To use this appender you will need to grant the following IAM permissions:
kinesis:CreateStream
kinesis:DescribeStream
kinesis:IncreaseStreamRetentionPeriod
kinesis:PutRecords
Kinesis supports high-performance parallel writes via multiple shards per stream: each shard can accept up to 1,000 records and/or 1 MB of data per second. To distribute data between shards, Kinesis requires each record to have a partition key, and hashes that partition key to determine which shard is used to store the record.
The Kinesis appender allows you to set an explicit partition key, which is applied to all messages generated by a single appender. By default this key is the application startup timestamp, which means that all messages from a single application will go to the same shard. In most cases this is sufficient, and there's no reason to configure this parameter.

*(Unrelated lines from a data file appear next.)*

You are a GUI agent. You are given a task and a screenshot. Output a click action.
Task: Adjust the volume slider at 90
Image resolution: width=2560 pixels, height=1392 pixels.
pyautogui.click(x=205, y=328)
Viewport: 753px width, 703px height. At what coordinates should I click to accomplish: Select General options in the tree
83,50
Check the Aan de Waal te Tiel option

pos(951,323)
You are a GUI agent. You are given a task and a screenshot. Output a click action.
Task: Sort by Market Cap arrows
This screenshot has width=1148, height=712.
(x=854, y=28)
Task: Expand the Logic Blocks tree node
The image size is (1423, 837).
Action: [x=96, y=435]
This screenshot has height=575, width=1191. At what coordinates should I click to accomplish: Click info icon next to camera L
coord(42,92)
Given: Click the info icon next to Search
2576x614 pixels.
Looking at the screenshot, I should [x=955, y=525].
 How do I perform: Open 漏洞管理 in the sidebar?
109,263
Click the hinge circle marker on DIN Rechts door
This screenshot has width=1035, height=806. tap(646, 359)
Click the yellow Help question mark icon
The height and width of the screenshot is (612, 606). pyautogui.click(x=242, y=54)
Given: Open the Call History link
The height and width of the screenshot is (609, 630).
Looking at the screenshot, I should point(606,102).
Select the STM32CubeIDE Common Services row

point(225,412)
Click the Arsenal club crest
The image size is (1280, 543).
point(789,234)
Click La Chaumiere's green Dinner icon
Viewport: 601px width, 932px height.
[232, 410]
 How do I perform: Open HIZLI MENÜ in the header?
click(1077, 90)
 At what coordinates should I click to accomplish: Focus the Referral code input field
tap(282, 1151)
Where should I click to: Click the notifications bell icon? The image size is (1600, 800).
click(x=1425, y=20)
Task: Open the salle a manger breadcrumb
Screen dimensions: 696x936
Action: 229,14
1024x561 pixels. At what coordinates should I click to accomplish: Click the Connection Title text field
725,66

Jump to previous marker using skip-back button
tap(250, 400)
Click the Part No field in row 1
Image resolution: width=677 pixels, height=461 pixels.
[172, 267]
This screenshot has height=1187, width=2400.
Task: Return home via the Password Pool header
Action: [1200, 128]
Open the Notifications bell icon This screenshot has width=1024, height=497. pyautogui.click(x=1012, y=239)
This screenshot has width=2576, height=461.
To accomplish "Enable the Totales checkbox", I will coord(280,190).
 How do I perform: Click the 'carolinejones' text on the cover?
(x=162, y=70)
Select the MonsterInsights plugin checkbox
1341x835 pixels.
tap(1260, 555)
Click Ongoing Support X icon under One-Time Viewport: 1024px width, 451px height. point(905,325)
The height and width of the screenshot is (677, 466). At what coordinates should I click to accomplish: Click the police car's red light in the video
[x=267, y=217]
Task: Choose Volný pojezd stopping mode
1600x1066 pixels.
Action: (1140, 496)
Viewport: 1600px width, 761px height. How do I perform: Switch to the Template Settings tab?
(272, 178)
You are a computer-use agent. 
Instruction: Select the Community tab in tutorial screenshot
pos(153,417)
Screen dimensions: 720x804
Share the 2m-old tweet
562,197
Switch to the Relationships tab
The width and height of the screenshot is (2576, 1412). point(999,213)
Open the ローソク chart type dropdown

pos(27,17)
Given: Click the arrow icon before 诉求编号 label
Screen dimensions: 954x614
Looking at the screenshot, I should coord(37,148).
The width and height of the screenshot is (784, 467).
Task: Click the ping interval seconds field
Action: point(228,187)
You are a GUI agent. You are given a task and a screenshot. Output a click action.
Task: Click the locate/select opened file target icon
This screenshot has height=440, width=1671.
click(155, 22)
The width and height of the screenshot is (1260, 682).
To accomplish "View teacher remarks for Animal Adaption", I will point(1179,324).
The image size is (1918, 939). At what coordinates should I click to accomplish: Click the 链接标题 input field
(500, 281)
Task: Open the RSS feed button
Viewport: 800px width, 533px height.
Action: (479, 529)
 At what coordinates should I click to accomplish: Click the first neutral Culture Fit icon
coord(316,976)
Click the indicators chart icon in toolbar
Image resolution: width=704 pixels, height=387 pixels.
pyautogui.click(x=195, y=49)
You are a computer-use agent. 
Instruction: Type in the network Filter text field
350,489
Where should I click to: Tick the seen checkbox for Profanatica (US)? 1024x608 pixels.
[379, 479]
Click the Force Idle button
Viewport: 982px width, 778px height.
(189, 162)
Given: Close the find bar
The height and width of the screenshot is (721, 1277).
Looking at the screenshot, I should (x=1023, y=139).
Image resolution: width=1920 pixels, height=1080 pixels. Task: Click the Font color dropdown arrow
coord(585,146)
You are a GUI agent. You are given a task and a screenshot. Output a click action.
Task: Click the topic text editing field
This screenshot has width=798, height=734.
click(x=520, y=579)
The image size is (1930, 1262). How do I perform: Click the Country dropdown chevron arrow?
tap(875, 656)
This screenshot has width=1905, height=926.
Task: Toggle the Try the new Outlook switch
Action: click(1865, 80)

If, however, you have an application that generates a high volume of log messages, you can get improved performance (or at least reduce the likelihood of throttling) by generating a per-record random partition key (note that you will also need to have multiple shards in the stream). Enable this for the appender by explicitly configuring a blank partition key:
log4j.appender.kinesis.partitionKey=
If you have many applications logging to the same stream this may be counter-productive, as it means that every application will consume capacity from every shard. Also, note that the partition key provides "out of band" tagging of messages: you may find it more useful to use an "intelligent" key such as the application name to support stream analysis.